The education blogosphere often seems divided between two almost absolutist sphere of pedagogy. On one side, people are preaching the values of inquiry learning where students are supposed to ‘discovery’ the material on their own in the most minimal of structured learning environments. While it can be incredibly meaningful for students, If chemistry was totally inquiry it would take the brightest mind more than 200 years to get to the end of the course.
On the other side, total direct instruction preaches the sage on the stage mentality. In this the expert explains why this is that and the students are purely knowledge consumers. While very efficient in presenting information, true direct instruction can easily allow students to mimic understanding through memorization and algorithms. Most often when someone complains about their chemistry class, it’s because it was mainly direct instruction.
Now what if we mapped chemistry? What would the map look like for each of these methods? Inquiry might provide students with the idea of an end point, but would give a wide boundary for students to move through with now idea which would be the best path to take. Direct instruction would instead provide a teacher approved, optimal path. But there would be no leaving the path and the reason for the path would not be explained.

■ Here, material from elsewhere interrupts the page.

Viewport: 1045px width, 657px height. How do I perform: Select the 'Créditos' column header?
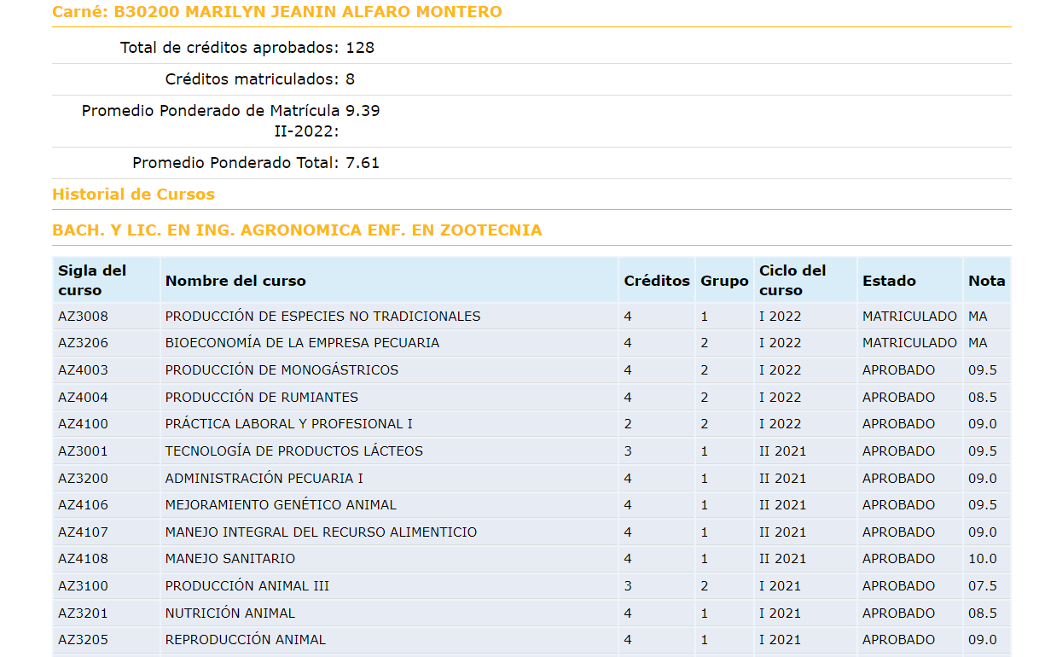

Now this is where I think modeling makes a great alternative. In modeling the teacher serves as guide, suggesting a simple model of the world to start. Then as other options for explaining phenomena arise, they take a time to test them and see if the current model makes sense. After options are discussed or explored, an adjustment is decided up on with the class and the class moves forward. By doing this, student follow the great discoveries in chemistry understanding why we describe the world as we do. And instead of having to take our word for it, they get to experience why our models work and see that we never have a complete picture, just an ever improving view of the world.